L’Italia e gran parte dell’Europa continuano a essere attanagliate da un’intensa ondata di calore, con temperature che superano i 35 gradi in numerose regioni italiane. Il Ministero della Salute ha esteso l’allerta massima (bollino rosso) a 20 città entro venerdì 4 luglio, includendo Ancona, Bologna, Bolzano, Brescia, Campobasso, Firenze, Frosinone, Genova, Latina, Milano, Palermo, Perugia, Rieti, Roma, Torino, Trieste, Verona, Viterbo, Venezia e Pescara. Il Ministero ha reiterato l’importanza di seguire le precauzioni anti-caldo, specialmente per anziani, bambini e lavoratori esposti.

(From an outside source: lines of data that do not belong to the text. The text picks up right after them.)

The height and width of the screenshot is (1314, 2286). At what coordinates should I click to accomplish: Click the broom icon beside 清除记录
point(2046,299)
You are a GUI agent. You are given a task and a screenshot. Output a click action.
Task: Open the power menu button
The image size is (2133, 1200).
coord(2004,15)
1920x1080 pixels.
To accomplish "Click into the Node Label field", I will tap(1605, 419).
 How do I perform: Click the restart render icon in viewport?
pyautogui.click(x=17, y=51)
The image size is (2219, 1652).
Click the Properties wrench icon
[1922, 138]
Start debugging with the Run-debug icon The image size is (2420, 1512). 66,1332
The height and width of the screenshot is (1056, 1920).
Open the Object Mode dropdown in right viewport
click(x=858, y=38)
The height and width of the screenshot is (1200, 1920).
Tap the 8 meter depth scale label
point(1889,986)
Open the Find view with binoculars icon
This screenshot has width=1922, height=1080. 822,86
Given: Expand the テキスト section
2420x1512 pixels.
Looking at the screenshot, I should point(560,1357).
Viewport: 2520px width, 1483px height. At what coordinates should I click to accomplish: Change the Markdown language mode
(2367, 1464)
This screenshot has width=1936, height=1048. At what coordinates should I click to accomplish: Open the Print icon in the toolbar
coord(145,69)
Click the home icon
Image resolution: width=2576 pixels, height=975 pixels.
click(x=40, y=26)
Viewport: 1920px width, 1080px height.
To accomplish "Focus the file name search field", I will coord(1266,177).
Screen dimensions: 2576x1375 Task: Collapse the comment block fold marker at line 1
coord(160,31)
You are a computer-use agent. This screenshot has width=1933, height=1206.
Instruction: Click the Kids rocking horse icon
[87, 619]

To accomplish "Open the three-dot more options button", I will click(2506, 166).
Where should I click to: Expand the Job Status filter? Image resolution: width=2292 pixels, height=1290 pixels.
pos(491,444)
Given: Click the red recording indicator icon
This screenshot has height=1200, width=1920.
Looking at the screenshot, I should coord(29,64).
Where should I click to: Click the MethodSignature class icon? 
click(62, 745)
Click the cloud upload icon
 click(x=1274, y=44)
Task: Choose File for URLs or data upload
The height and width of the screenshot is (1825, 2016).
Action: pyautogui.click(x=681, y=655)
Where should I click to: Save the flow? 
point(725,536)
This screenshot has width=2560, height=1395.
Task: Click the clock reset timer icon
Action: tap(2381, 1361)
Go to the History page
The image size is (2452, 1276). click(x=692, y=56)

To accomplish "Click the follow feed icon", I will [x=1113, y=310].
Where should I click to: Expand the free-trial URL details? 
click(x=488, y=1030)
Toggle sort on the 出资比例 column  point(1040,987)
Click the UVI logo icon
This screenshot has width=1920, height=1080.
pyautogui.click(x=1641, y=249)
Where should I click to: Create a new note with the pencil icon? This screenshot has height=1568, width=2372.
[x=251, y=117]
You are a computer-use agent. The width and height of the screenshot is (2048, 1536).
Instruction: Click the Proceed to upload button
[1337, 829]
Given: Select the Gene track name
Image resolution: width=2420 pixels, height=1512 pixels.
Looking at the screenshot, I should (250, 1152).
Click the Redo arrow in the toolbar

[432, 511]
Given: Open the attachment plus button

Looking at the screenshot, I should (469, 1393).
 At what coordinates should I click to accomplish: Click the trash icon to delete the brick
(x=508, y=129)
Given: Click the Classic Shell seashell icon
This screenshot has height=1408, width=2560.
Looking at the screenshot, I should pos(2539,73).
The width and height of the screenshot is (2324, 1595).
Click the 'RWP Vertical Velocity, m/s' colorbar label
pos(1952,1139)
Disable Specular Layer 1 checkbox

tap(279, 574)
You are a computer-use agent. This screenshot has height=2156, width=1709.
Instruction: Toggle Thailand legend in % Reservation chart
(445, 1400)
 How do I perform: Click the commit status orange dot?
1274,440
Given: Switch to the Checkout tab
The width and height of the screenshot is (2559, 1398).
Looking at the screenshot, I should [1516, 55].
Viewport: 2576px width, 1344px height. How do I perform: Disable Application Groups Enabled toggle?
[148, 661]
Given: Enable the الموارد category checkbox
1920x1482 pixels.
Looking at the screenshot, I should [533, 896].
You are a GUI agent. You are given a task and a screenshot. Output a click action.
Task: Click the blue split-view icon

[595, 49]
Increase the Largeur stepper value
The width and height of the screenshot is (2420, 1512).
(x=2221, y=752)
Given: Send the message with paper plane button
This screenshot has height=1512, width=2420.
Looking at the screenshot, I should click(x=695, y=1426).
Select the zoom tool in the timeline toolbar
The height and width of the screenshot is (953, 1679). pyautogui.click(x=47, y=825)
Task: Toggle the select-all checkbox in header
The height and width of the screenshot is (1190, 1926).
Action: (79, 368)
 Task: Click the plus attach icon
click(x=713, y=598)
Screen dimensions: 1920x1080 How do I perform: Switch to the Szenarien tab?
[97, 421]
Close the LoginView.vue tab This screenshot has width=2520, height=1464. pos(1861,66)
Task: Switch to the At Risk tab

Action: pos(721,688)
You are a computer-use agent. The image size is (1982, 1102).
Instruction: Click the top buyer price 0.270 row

Le temperature elevate stanno causando gravi disagi e purtroppo anche vittime. Due persone sono decedute in Sardegna a causa di malori dovuti al caldo estremo mentre si trovavano in spiaggia, a Budoni e San Teodoro. In Francia, una bambina di 10 anni con problemi di salute è morta a Versailles per un presunto colpo di calore, portando a tre il numero di decessi nel paese transalpino. Anche la Spagna è stata duramente colpita: due persone hanno perso la vita in un vasto incendio nella provincia di Lleida, dove 14.000 persone sono state confinate in casa, e un bambino è deceduto a Tarragona per un colpo di calore dopo essere stato lasciato in auto. La Germania, con temperature che sfiorano i 40 gradi, è in allerta per il rischio di incendi e forti temporali.

Diverse regioni italiane hanno adottato misure per fronteggiare l’emergenza. La Lombardia, l’Abruzzo, il Veneto e l’Emilia Romagna hanno emesso ordinanze che vietano i lavori all’aperto nelle ore più calde, generalmente tra le 12:30 e le 16:00. Il Piemonte ha esteso queste restrizioni anche ai rider e ai lavoratori dei settori cave e logistica. A Bergamo, i tecnici sono intervenuti per risolvere i blackout causati dal caldo record, sostituendo cavi danneggiati e installando generatori.

Le ripercussioni del caldo si estendono a vari settori. La Nidil Cgil ha criticato la proposta di Glovo di un “bonus caldo” per i rider, sottolineando che nessun compenso può giustificare il lavoro in condizioni di rischio estremo e chiedendo la sospensione delle attività in caso di allerta massima. A Bologna, “Casa Rider” è diventato un punto di riferimento e un rifugio climatizzato per i rider. Al Bioparco di Roma, lo staff veterinario sta adottando accorgimenti, come ghiaccioli e tuffi in piscina, per aiutare gli animali ad affrontare le alte temperature. Il Ministero della Giustizia, per migliorare le condizioni dei detenuti, ha avviato l’acquisto di 1.000 congelatori orizzontali per le carceri italiane.